Consegna 1 — Riporti come elenco numerato tutte le righe delle voci del dataset di puntamento, tralasciando le righe vuote. Ometta le immagini dalla risposta.

Estratto fornito —
Raramente da intendersi come naturale copertura continua di uno spazio definito, il bosco di cui si parla con riferimento all’Italia risulta piuttosto come una grande varietà di paesaggi, esito in molteplici declinazioni dell’incessante lavorio dell’operare umano. Così, per riscontrare i fili di una storia millenaria delle forme che nella sua conduzione il bosco assume, occorre uno sguardo capace di riconoscere e criticamente saper leggere le tracce di una vegetazione forestale a lungo associata e fortemente intrecciata alle attività agricole e pastorali in relazione stretta al mutare delle dinamiche socioeconomiche.
Come già nella lezione di Emilio Sereni per l’intero paesaggio agrario, anche per il bosco che ne è componente essenziale, pratiche e sistemi che nella lunga durata e nella diversità di habitat naturali della penisola hanno generato paesaggi particolari sono da leggersi in prospettiva storica, nell’ambito di differenti modelli produttivi e dinamiche sociali, nonché proiezioni immateriali.
È quanto, a fronte di una percezione del paesaggio di tipo naturalistico spesso assoluta, separata dal contesto, ci suggerisce la lettura dell’ampia sintesi che Mauro Agnoletti dedica alla Storia del bosco. Il paesaggio forestale italiano, editori Laterza, pp. 366, € 22.00, insistendo sulla valenza culturalmente determinata del bosco e risalendo, anche nel dibattito storiografico, tappe e temi del suo significativo contribuire agli sviluppi della vita associata.

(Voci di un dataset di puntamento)
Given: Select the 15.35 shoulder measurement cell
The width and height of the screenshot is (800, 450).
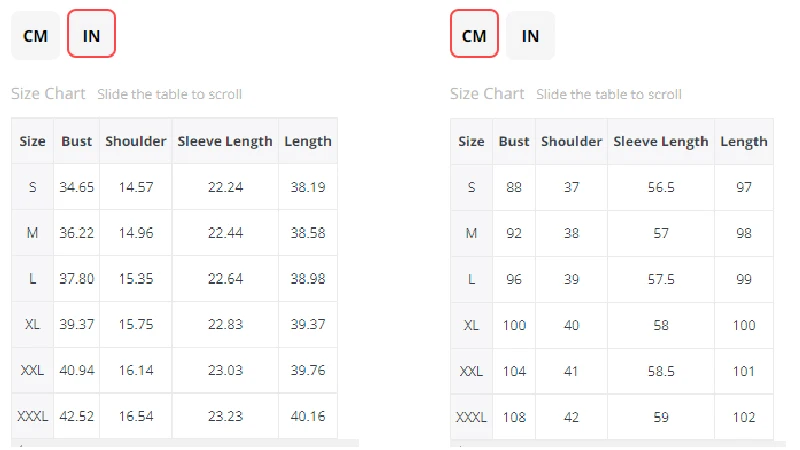Looking at the screenshot, I should tap(135, 279).
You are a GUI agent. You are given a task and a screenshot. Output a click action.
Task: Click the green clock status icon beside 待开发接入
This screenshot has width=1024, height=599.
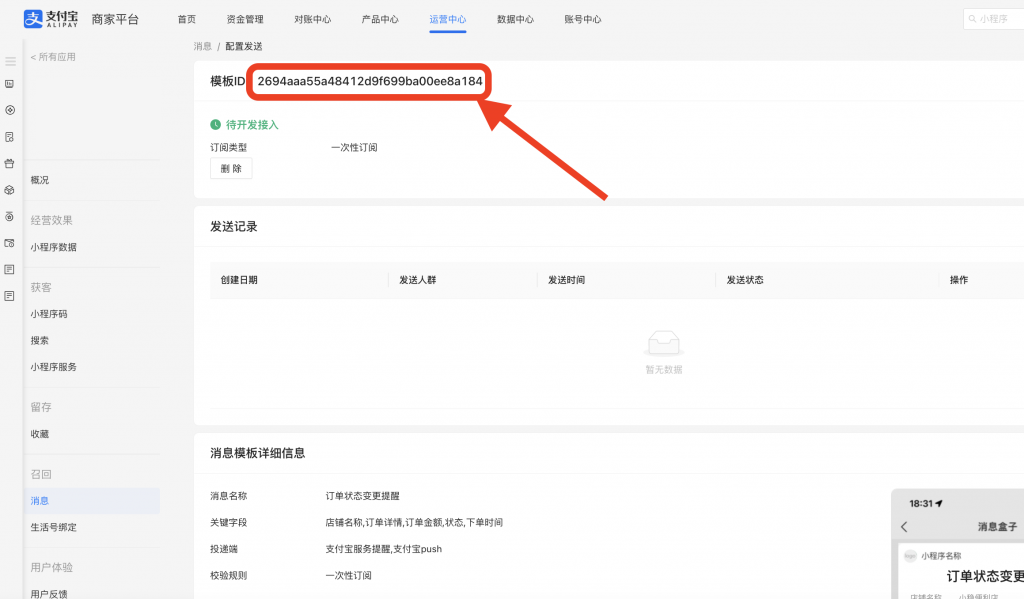click(215, 125)
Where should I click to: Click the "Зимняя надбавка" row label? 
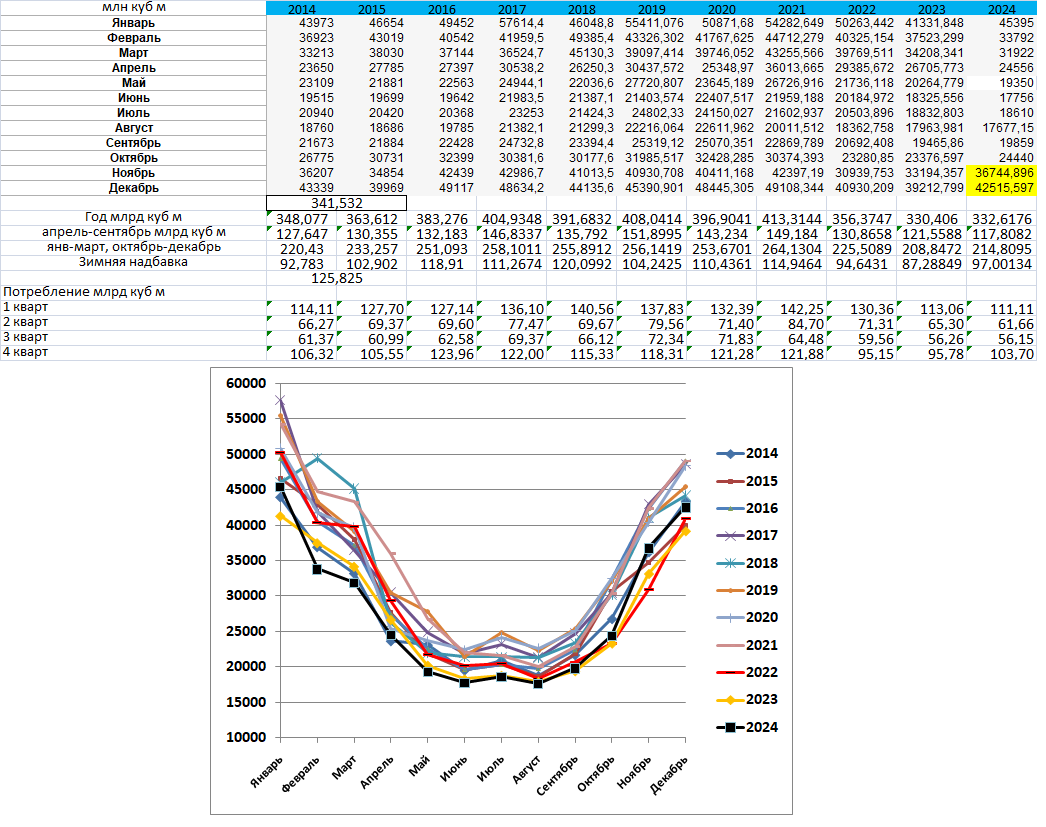(x=133, y=262)
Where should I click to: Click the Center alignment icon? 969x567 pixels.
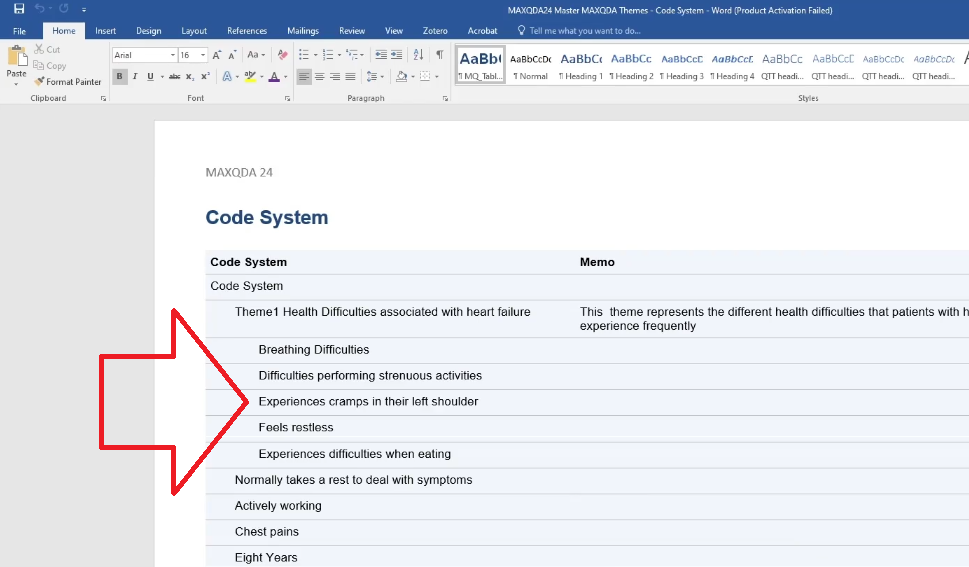[320, 77]
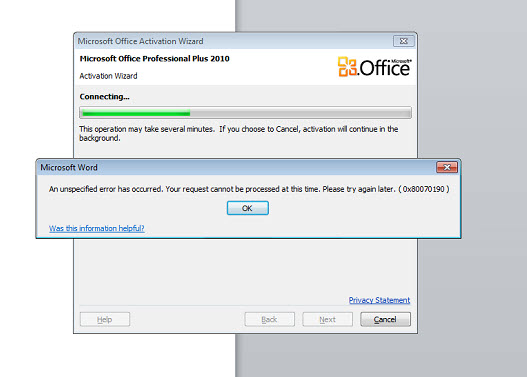Click the 'Connecting...' status label
The image size is (527, 377).
105,97
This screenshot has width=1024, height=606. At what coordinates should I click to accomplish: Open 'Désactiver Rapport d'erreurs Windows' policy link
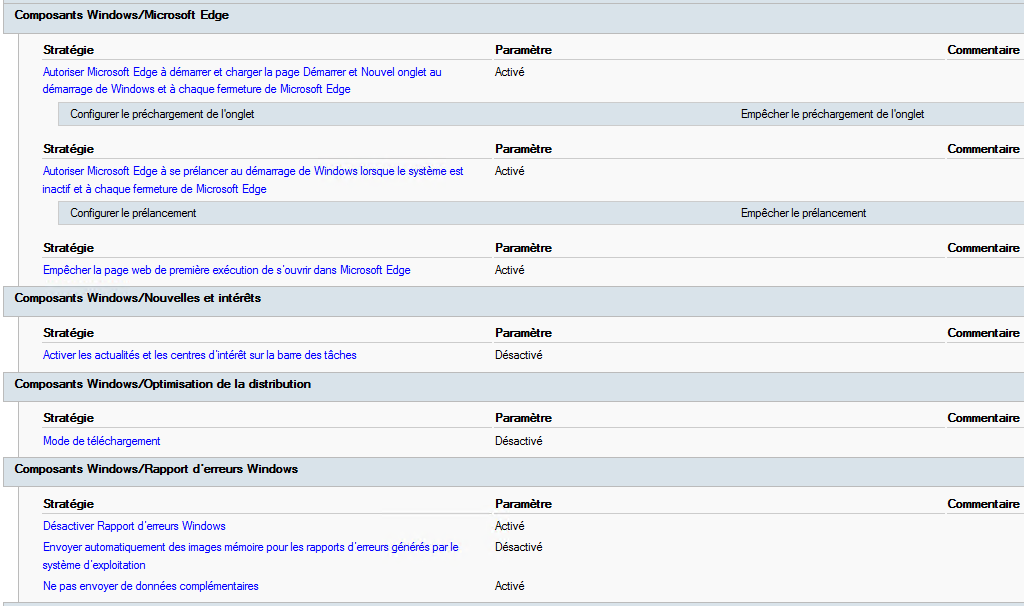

Consegna 2 — Trascriva nuovamente la parte dell'estratto che si apre con le parole "Come già nella" e si chiude con "della vita associata.", sostituendo "habitat naturali" con "ambienti naturali".

Soluzione dell'esercizio 1 —
1. Given: Select the 15.35 shoulder measurement cell
2. The width and height of the screenshot is (800, 450).
3. Looking at the screenshot, I should tap(135, 279).
4. You are a GUI agent. You are given a task and a screenshot. Output a click action.
5. Task: Click the green clock status icon beside 待开发接入
6. This screenshot has width=1024, height=599.
7. click(215, 125)
8. Where should I click to: Click the "Зимняя надбавка" row label? 
9. (x=133, y=262)
10. Where should I click to: Click the Center alignment icon? 969x567 pixels.
11. [320, 77]
12. Click the 'Connecting...' status label
13. The image size is (527, 377).
14. 105,97
15. This screenshot has width=1024, height=606. At what coordinates should I click to accomplish: Open 'Désactiver Rapport d'erreurs Windows' policy link

Soluzione dell'esercizio 2 —
Come già nella lezione di Emilio Sereni per l’intero paesaggio agrario, anche per il bosco che ne è componente essenziale, pratiche e sistemi che nella lunga durata e nella diversità di ambienti naturali della penisola hanno generato paesaggi particolari sono da leggersi in prospettiva storica, nell’ambito di differenti modelli produttivi e dinamiche sociali, nonché proiezioni immateriali.
È quanto, a fronte di una percezione del paesaggio di tipo naturalistico spesso assoluta, separata dal contesto, ci suggerisce la lettura dell’ampia sintesi che Mauro Agnoletti dedica alla Storia del bosco. Il paesaggio forestale italiano, editori Laterza, pp. 366, € 22.00, insistendo sulla valenza culturalmente determinata del bosco e risalendo, anche nel dibattito storiografico, tappe e temi del suo significativo contribuire agli sviluppi della vita associata.